## Document section
════════════════
KGI-Bench Data Generation¶

This document describes how to build domain-specific KGI-Bench (Knowledge Graph Integration Benchmark) datasets from DBpedia data and Text2KGBench subontologies.

The pipeline lives in resources/text2kgbench/ and produces overlapping multi-source benchmark bundles in the same style as the movie-KG integration benchmark: a hidden reference graph per split, plus shaded seed and RDF source graphs for integration evaluation.

Development Versions

Overview¶

flowchart LR
  A[DBpedia NT dump] --> B[generate_refac.py]
  C[Text2KGBench ontology TTL] --> B
  B --> D[property_filter NT]
  D --> E[subgraph.py]
  E --> F[reachable NT]
  F --> G[splits.py]
  G --> H[reference bundles]
  H --> I[sources.py]
  I --> J[seed + RDF sources]

Step	Script	Input	Output
1	`generate_refac.py`	Full DBpedia dump + ontology TTL	Property- and class-filtered subgraph
2	`subgraph.py`	Property-filtered NT	Class-rooted reachable subgraph
3	`splits.py`	Reachable NT	Overlapping splits with reference KGs
4	`sources.py`	Splits directory	Shaded seed and RDF source graphs

Run scripts from the repository root with uv run resources/text2kgbench/<script>.py ..., or cd resources/text2kgbench and use the shorter paths shown in examples below.

Prerequisites¶

DBpedia dump as N-Triples (.nt or .nt.bz2). A pre-filtered dump such as selected.nt.bz2 from the DBpedia multi-source KG pipeline works well as input.
════════════════
## Raw data
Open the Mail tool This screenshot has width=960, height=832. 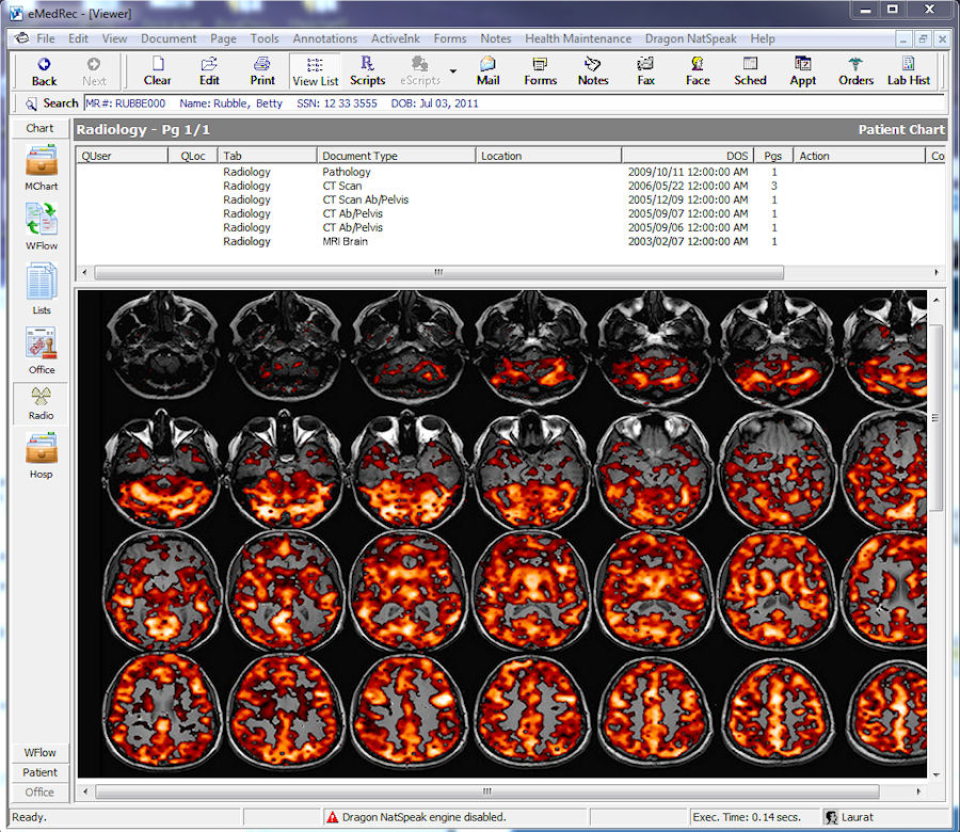coord(488,70)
════════════════
## Tasks to complete
A – From the KGI-Bench data generation page above, extract verbatim the part that opens with the words containing "This document describes" and closes with "and Text2KGBench subontologies.".
B – Continue the KGI-Bench data generation page from where it stops.

## Outputs for the tasks
A –
This document describes how to build domain-specific KGI-Bench (Knowledge Graph Integration Benchmark) datasets from DBpedia data and Text2KGBench subontologies.

B –
Text2KGBench ontology in Turtle (.ttl). Ontologies map OWL classes and properties to DBpedia URIs via owl:equivalentClass / owl:equivalentProperty. They are typically named like 13_food_ontology.ttl.
Java 17 for local Spark runs (sdk use java 17.0.16-tem or equivalent).
Python environment managed with uv from the ODIBEL project root.

Available Text2KGBench ontologies¶

ID	Domain
1	University
2	Musical work
3	Airport
4	Building
5	Athlete
6	Politician
7	Company
8	Celestial body
9	Astronaut
10	Comics character
11	Mean of transportation
12	Monument
13	Food
14	Written work
15	Sports team
16	City
17	Artist
18	Scientist
19	Film

For each domain, choose the primary DBpedia class as the root/main class (e.g. dbo:Food for ontology 13, dbo:WrittenWork for ontology 14). This class is used in steps 2 and 3.

Step 1 — Ontology-driven property filtering (`generate_refac.py`)¶

generate_refac.py reads a Text2KGBench ontology and extracts DBpedia classes and properties. It then filters a DBpedia dump to:

Triples whose predicate is in the ontology property set (plus rdf:type and rdfs:label).
Entities whose types fall within the ontology class set.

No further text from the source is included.